Our research programme consisted of three strands. The first of these explored historical representations of ageing in the theatre’s documentaries through materials held in its extensive archives. The second strand consisted of new empirical research focused on the recollections and contemporary experiences of four constituencies of older people: audience members; theatre volunteers; actors and employees of the theatre; and those who had been sources for the documentaries. The third strand of the research was the development of a performance piece, the aim of which was to draw together findings of the archival research and interview material into a new documentary on ageing, creativity and intergenerational relationships.
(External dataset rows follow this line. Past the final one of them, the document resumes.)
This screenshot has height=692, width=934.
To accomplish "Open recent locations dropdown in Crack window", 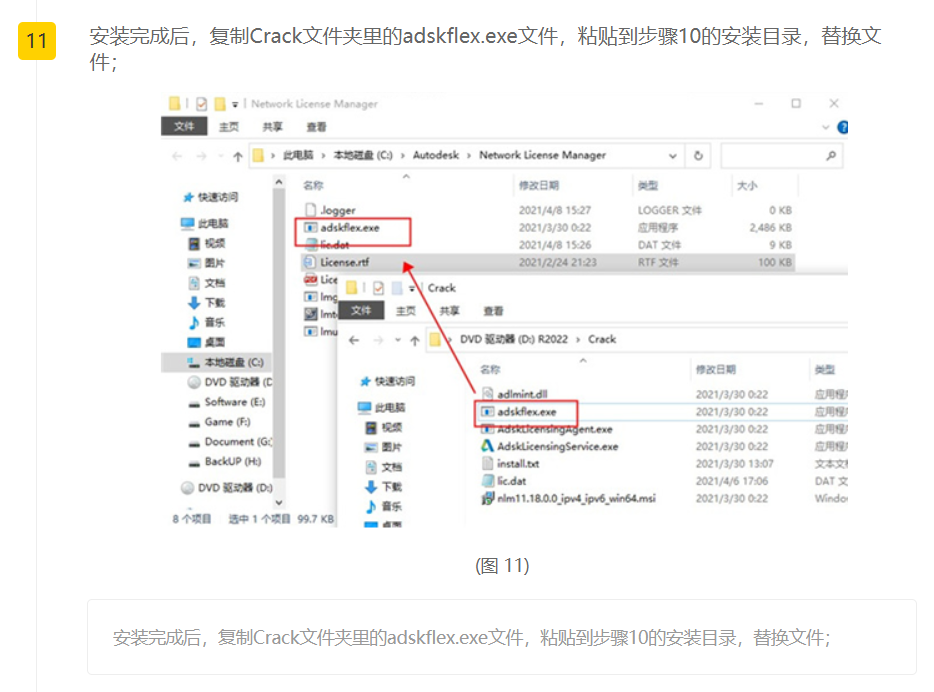I will pos(399,340).
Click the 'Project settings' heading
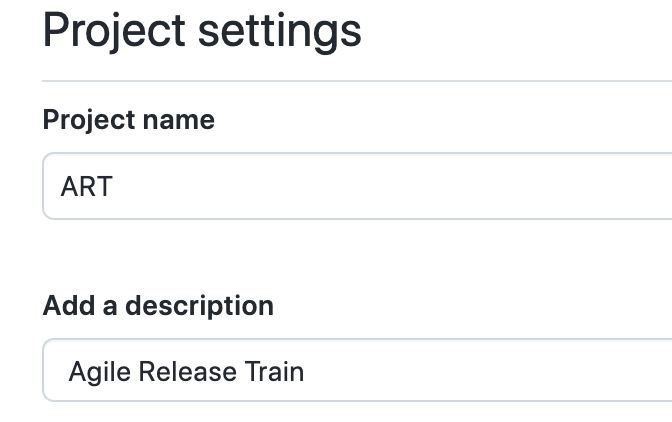 (x=202, y=30)
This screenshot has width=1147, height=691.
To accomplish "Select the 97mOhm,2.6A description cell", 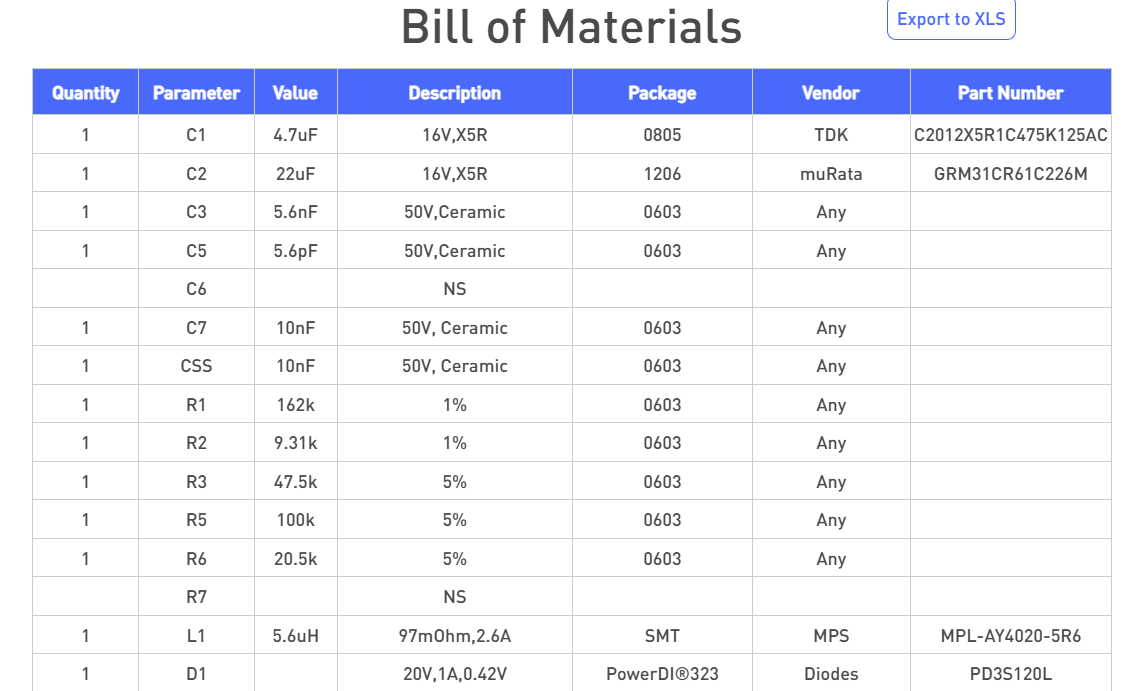I will click(x=455, y=636).
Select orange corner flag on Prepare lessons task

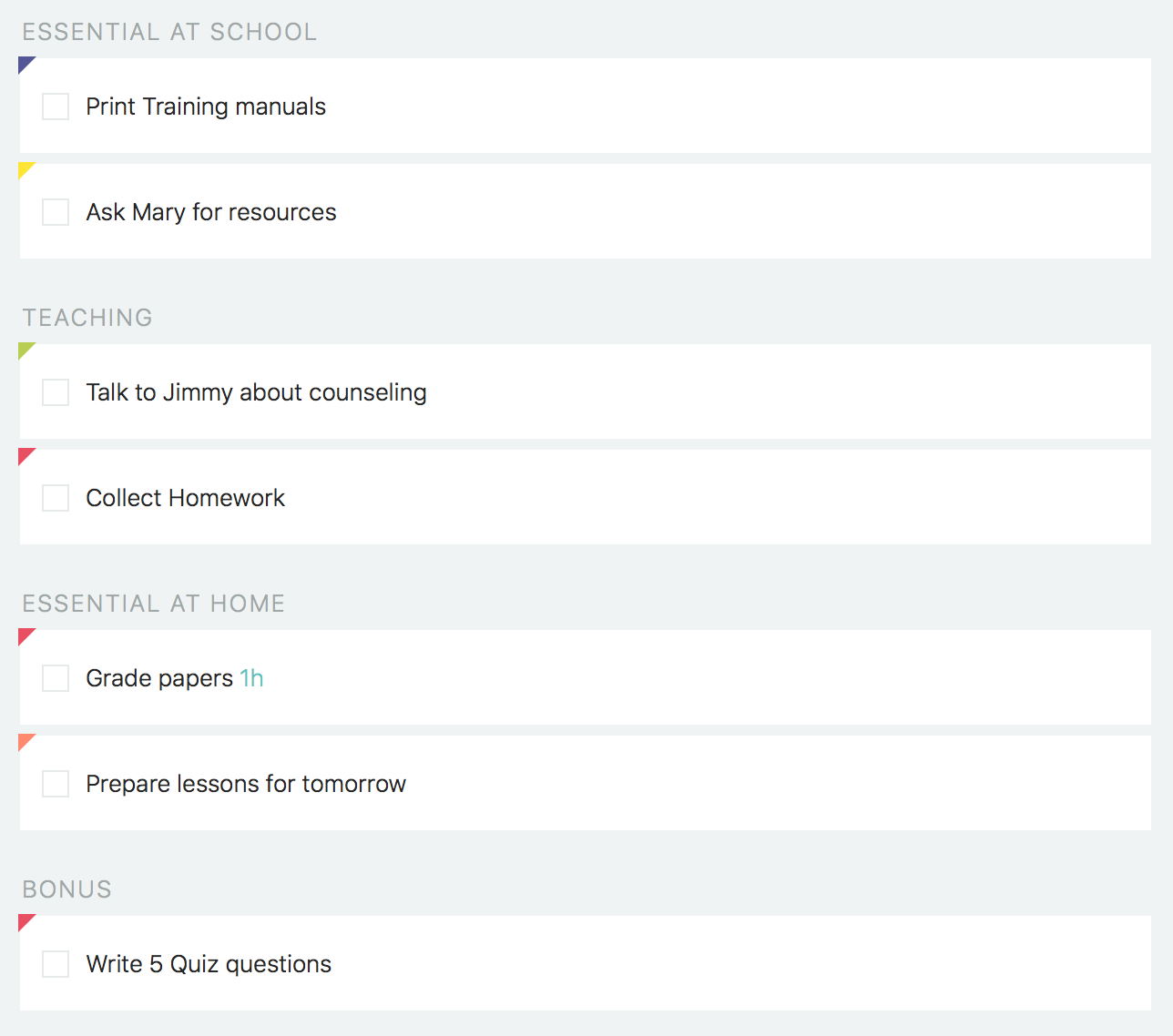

The associated ‘Ages and Stages Exhibition’ also charted and celebrated the theatre’s 50 year history.
So, why theatre?
We were able to use the history of the theatre to structure the narrative of the performance piece and, within that, to address issues of how different generations view each other and explore what growing older is like in contemporary society. The performance follows the intersection of many lives with a particular place and cultural institution over a fifty year period and the dialogue is drawn from the interviews and from the workshops; we also produced composite characters speaking words expressed in the interviews by several different people. The piece also includes extracts heard as voice-overs from the audio-recorded interviews; music; and a specially prepared short film of scenes from the local area.
Using the performance itself to communicate the results from this research for me had four main benefits:
1. The practice element: producing a performance allowed us to communicate in different ways and to different audiences (not just academic) and provokes sensory and emotional responses and conversations. The Q&A part of every performance with the cast, crew and research team also provided a public forum for immediate feedback. The importance here lies in the audience being participatory and not just passive recipients of words on a page: it can sensitise them both intellectually and emotionally to the issues and ideas (the ‘research findings’) we wanted to communicate.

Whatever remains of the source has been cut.